Havia uma seção em Ceres onde os repetidos ataques aos prédios haviam destroçado suas fachadas de tijolos, revelando os ossos de seus esqueletos metálicos. Sem nada para obstruir a luz do sol, chamar esse quarteirão da cidade de "Blue Chip" era um tanto irônico.

Mas embora as estruturas acima do solo estivessem em tristes condições, as estruturas subterrâneas ainda estavam em bom estado de funcionamento. Como resultado, em algum momento, tornou-se o ponto de encontro e zona desmilitarizada para várias gangues. Até mesmo os membros das gangues estavam dispostos a admitir que brigar o tempo todo acabava se tornando cansativo. Eles precisavam de um oásis onde pudessem relaxar e baixar a guarda sem serem atacados. Qualquer idiota que não seguisse essa única regra não poderia mais mostrar a cara na favela.

Ninguém nunca acreditou que a regra manteria todos na linha, mas ano após ano, ninguém ousava dar o primeiro passo. Ninguém queria ser o primeiro desonrado, então um equilíbrio bem-sucedido, porém tênue, permanecia.

Despidos até a cintura, os drogados ficavam nos cantos dos prédios e se drogavam sob o céu de inverno. Absortos demais em suas preliminares para se importarem com quem estava assistindo, os namorados se pegavam com intensidade nos túneis de acesso. E, em outro lugar, um bando de desbocados discutia a ponto de quase se tornar violento.

A DMZ também era conhecida como a zona do "tanto faz". A Cidade da Apatia. Todos vinham procurando algo, mas ninguém se importava com o que era — desde que ninguém fosse morto por causa disso.

O homem continuou seu caminho, e foi deixado sozinho.

Naquele mesmo dia. Terceiro nível subterrâneo de Blue Chip. Soraya Bar.

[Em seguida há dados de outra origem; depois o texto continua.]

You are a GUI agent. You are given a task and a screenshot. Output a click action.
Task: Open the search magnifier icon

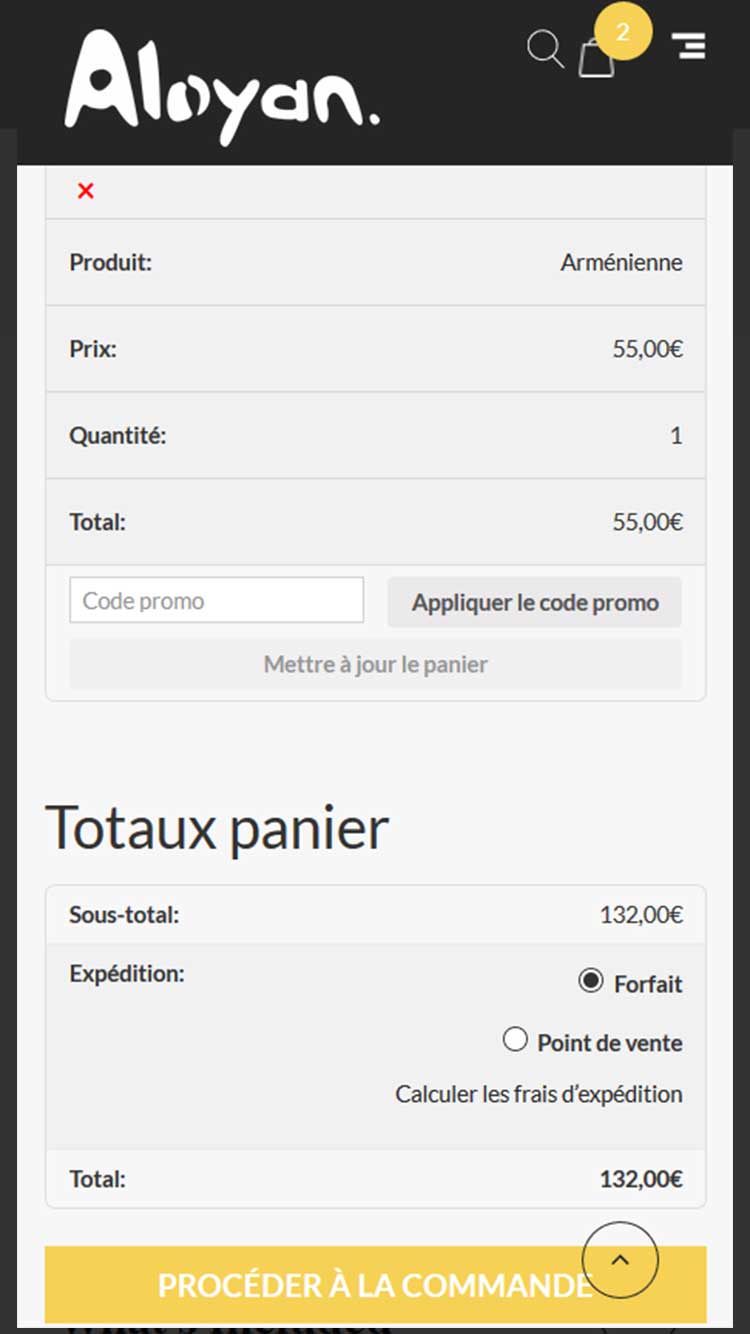click(545, 49)
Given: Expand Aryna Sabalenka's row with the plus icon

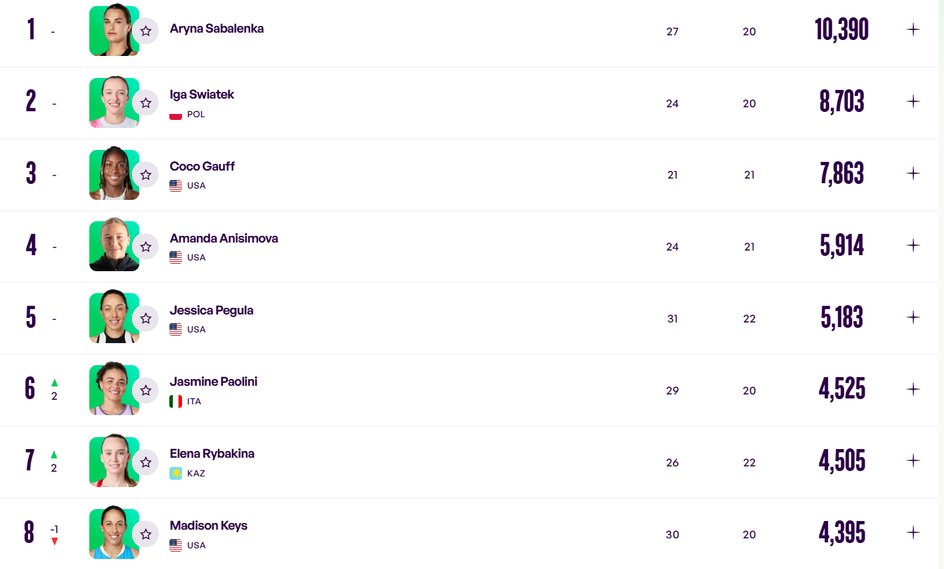Looking at the screenshot, I should point(913,30).
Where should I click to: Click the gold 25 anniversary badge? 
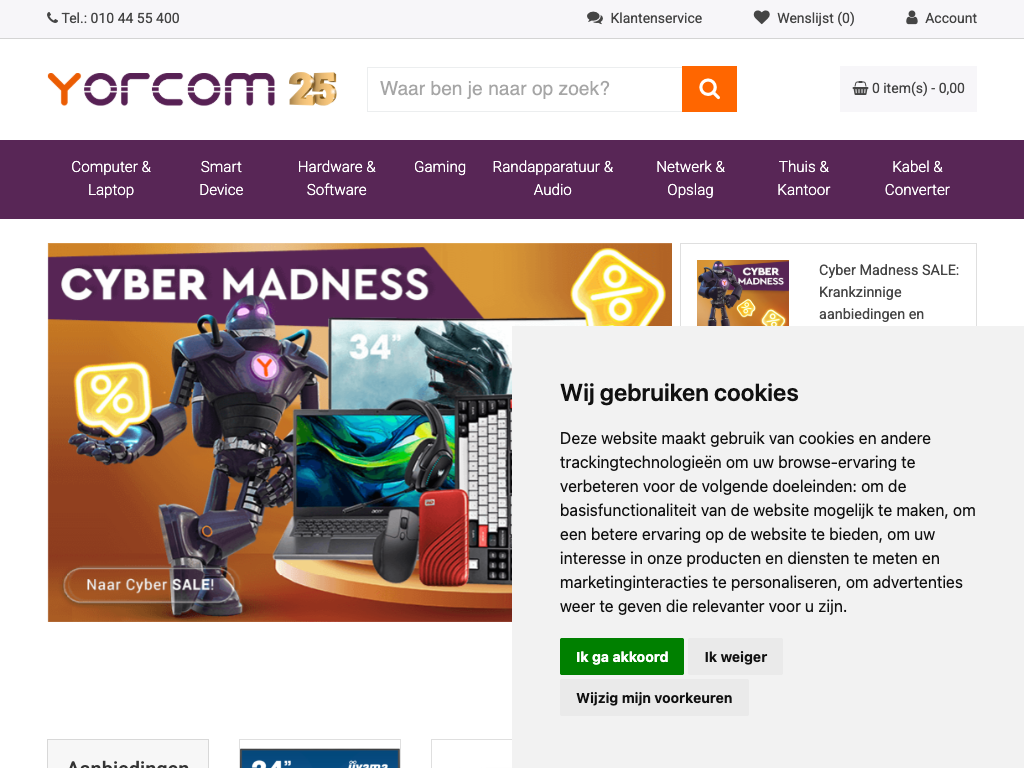(313, 89)
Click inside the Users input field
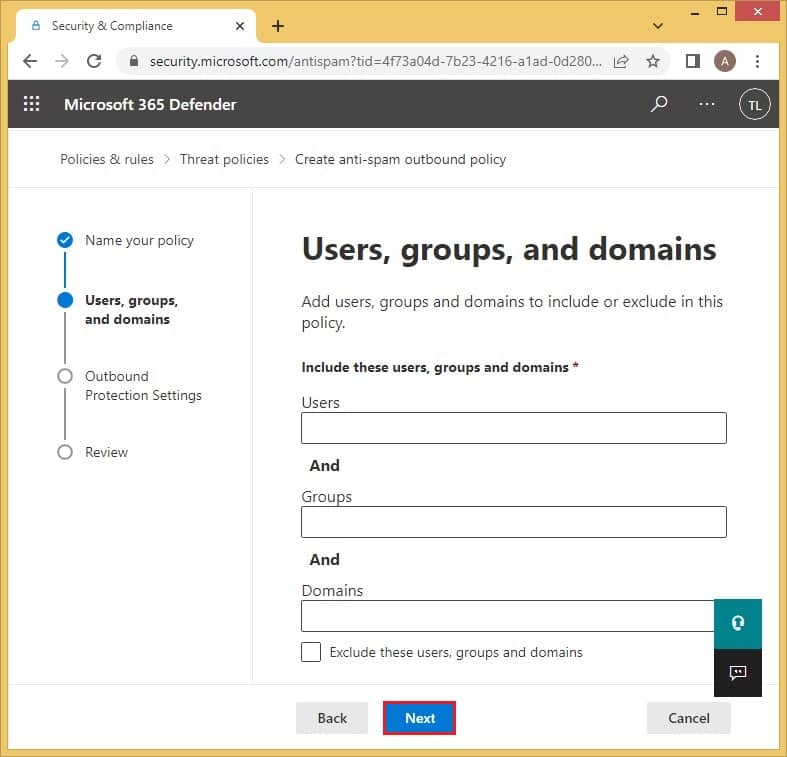 pyautogui.click(x=513, y=428)
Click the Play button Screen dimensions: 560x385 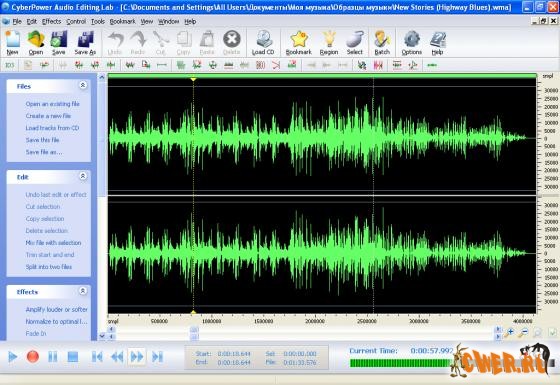[x=12, y=356]
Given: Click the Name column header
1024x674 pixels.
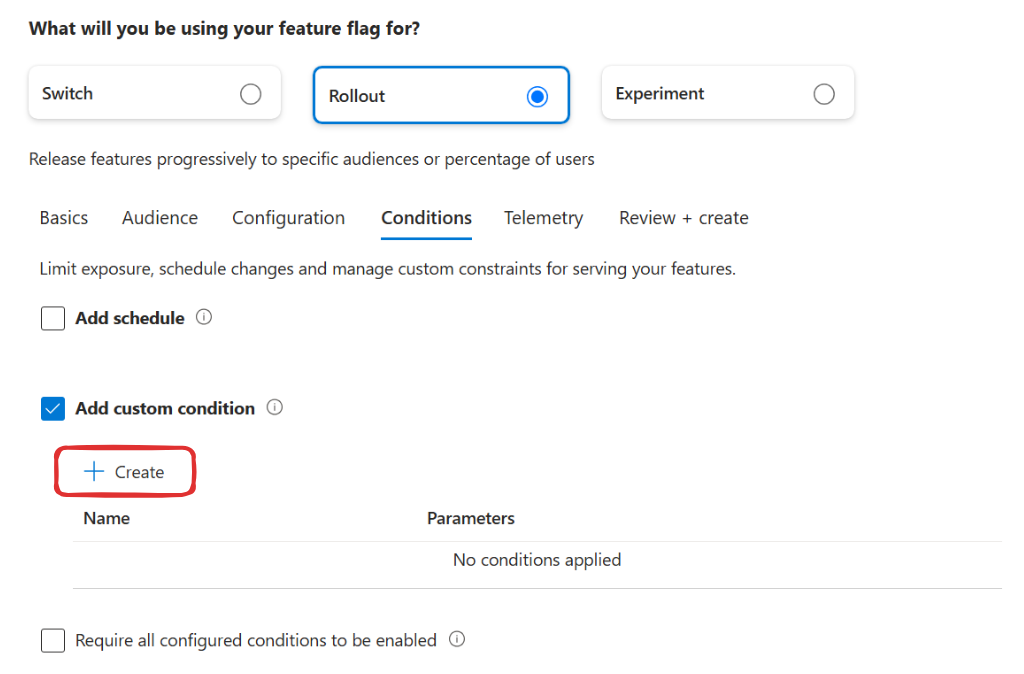Looking at the screenshot, I should [x=106, y=518].
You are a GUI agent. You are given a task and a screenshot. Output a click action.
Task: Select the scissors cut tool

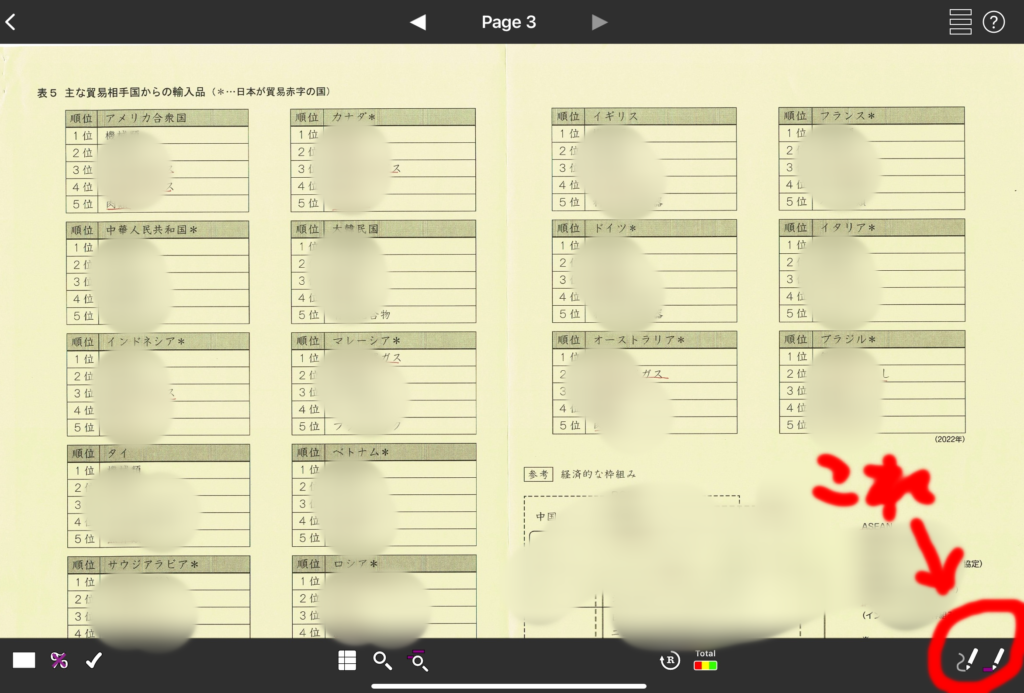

Ao contrário da maioria dos dias, um ar estranho e febril permeava o ambiente. As risadas vulgares habituais e as piadas grosseiras deram lugar a um silêncio incomumente pesado. O olhar coletivo se concentrou como uma respiração contida até o suor começar a brotar na pele.

Dentro do círculo de espectadores apertadamente reunidos, um jogo estava acontecendo.

Qualquer um poderia jogar — era apenas um jogo de cartas tradicional onde a vitória dependia da intuição e concentração. Mas não era o tipo de jogo jogado nos cassinos de Midas. As apostas feitas na mesa não envolviam dinheiro ou honra, mas virtude. Os jogadores arriscavam seus corpos a cada rodada.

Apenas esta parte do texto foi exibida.